One of the best trends in business
Data analytics has emerged as one of the fastest-growing trends in business. This type of analytics has been around for a while, but in recent years, it has really come into its own. Data analytics is beneficial for businesses in many ways. It can be used for fraud prevention, marketing and sales, and operational efficiency. Moreover, the right tools and education can help businesses automate data extraction and synthesize it to make more insightful and strategic decisions.
Data analytics is a cost-effective way for companies to increase revenue. By automating data collection and finding insights, employees have more time to handle more complex tasks. It can also help companies to find unique opportunities they might have otherwise missed, plan new products for customers or determine how to optimize operations better. All of this happens in ways that were impossible before modern-day data analytics.
Fortunately, tools exist in the marketplace that helps businesses to increase customer satisfaction.
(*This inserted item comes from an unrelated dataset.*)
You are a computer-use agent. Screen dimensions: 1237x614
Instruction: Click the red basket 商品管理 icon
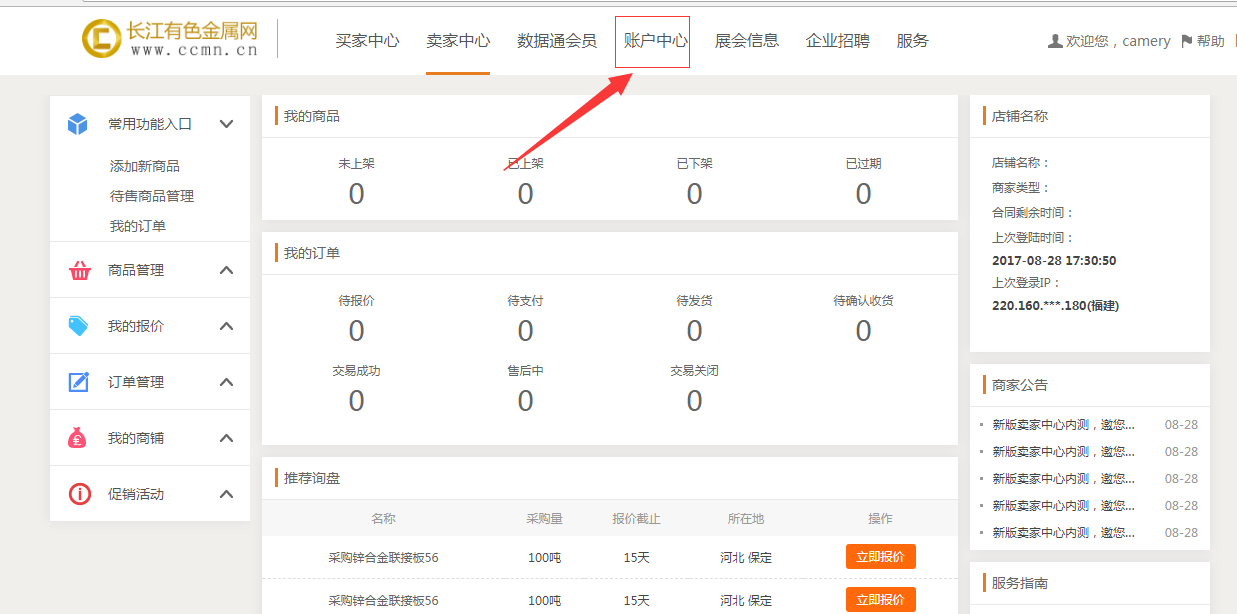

As a result, executives can now spot trends and patterns that would otherwise go unnoticed with the right tools and companies can find ways to improve the user experience by analyzing how users interact with their products. This is especially important for customer satisfaction and retention.
Data analytics is one of the most essential components of modern business operations. The more data you have, the more insights you can glean from it and the better your decisions will be. Data-driven companies are better positioned to conduct business, innovate, deliver customer value, achieve strategic goals, improve customer service, and find new insights to grow and expand. There is no denying that data analytics has become fundamental in the modern business world.